Single by Old Dominion

from the album Happy Endings
- Released: March 10, 2017
- Genre: Country
- Length: 2:58
- Label: RCA Nashville
- Songwriters: Matthew Ramsey; Trevor Rosen; Brad Tursi; Jesse Frasure;
- Producer: Shane McAnally

Old Dominion singles chronology
| "Song for Another Time" (2016) | "No Such Thing as a Broken Heart" (2017) | "Written in the Sand" (2017) |

= No Such Thing as a Broken Heart =

"No Such Thing as a Broken Heart" is a song recorded by American country music band Old Dominion. It was released for sale on March 10, 2017, and to radio on March 20, 2017, as the first single from their 2017 album Happy Endings. The song became the group's third number one hit on the US Billboard Country Airplay chart. It also peaked at numbers 4 and 46 on the US Billboard Hot Country Songs and Hot 100 charts respectively. It garnered similar chart success in Canada, reaching number 2 on the Canada Country chart and number 79 on the Canadian Hot 100 chart. The song was certified platinum by the Recording Industry Association of America (RIAA), and has sold 247,000 copies in the United States as of September 2017. The song also received a Platinum certification from Music Canada, denoting sales of over 80,000 units in that country.

== Background ==
Group members Matthew Ramsey, Trevor Rosen, and Brad Tursi wrote the song with RCA's Jesse Frasure, and Shane McAnally produced it. The song is described by Nash Country Daily as being "about facing the world head-on and not letting life get you down." Its lyrics contains a reference to John Mellencamp's 1982 single "Jack & Diane" – the song opens with line "I wonder if Jack and Diane ever made it".

== Music video ==
The music video was directed by Steve Condon and premiered on CMT, GAC, and Vevo in May 2017. In the video, the band are portrayed as video game heroes as they rise up the country music ladder. Along the way, they score points for good deeds, flee from rabid fans, and drop a nod to Nintendo game Duck Hunt. In each game Ramsey sings into a microphone.

== Commercial performance ==
"No Such Thing as a Broken Heart" was first released for sale on March 10, 2017, and sold 15,000 copies in its first week of release. It debuted at number 31 on Country Airplay for chart dated March 25, 2017, and entered the Hot Country Songs chart at number 26 the following week. On the week of June 17, 2017, the song debuted at number 90 on the Hot 100, peaked at number 46 the week of September 16, and stayed on the chart for nineteen weeks.
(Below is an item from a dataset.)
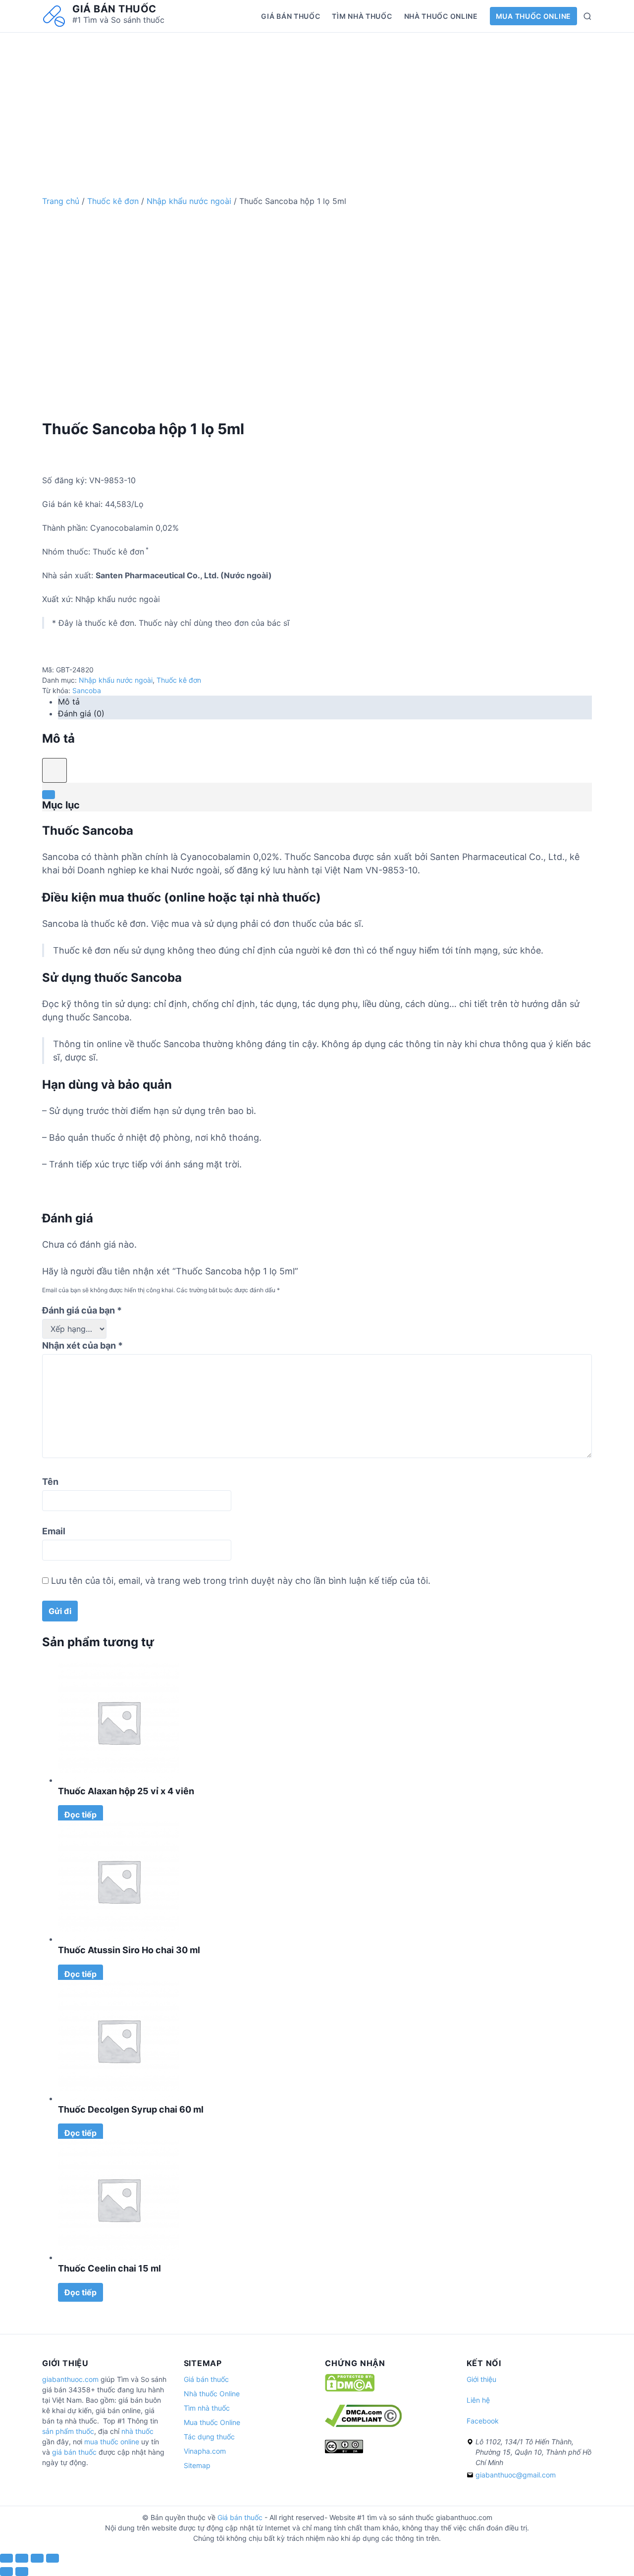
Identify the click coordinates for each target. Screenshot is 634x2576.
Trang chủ (60, 201)
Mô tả (69, 702)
It has sold 247,000 copies in the US as of September 2017. It was certified Platinum on August 22, 2018.

In Canada, the song debuted at number 89 on the Canadian Hot 100 chart dated June 24, 2017, peaked at number 79 the week of August 19, and remained on the chart for fourteen weeks. It garnered Platinum certification from Music Canada on January 31, 2018.

==Live performances ==
On May 9, 2017, the band performed the song at the Grand Ole Opry.

The group also performed the song at the 2017 Academy of Country Music Awards.

== Charts and certifications ==

=== Weekly charts ===

| Chart (2017) | Peak position |
|---|---|
| Canada Hot 100 (Billboard) | 79 |
| Canada Country (Billboard) | 2 |
| US Billboard Hot 100 | 46 |
| US Country Airplay (Billboard) | 1 |
| US Hot Country Songs (Billboard) | 4 |

=== Year-end charts ===

| Chart (2017) | Position |
|---|---|
| Canada Country (Billboard) | 2 |
| US Country Airplay (Billboard) | 8 |
| US Hot Country Songs (Billboard) | 17 |
| US Radio Songs (Billboard) | 66 |

=== Certifications ===

| Region | Certification | Certified units/sales |
| Canada (Music Canada) | Platinum | 80,000^{‡} |
| United States (RIAA) | 2× Platinum | 2,000,000^{‡} / 247,000 |
^{‡} Sales+streaming figures based on certification alone.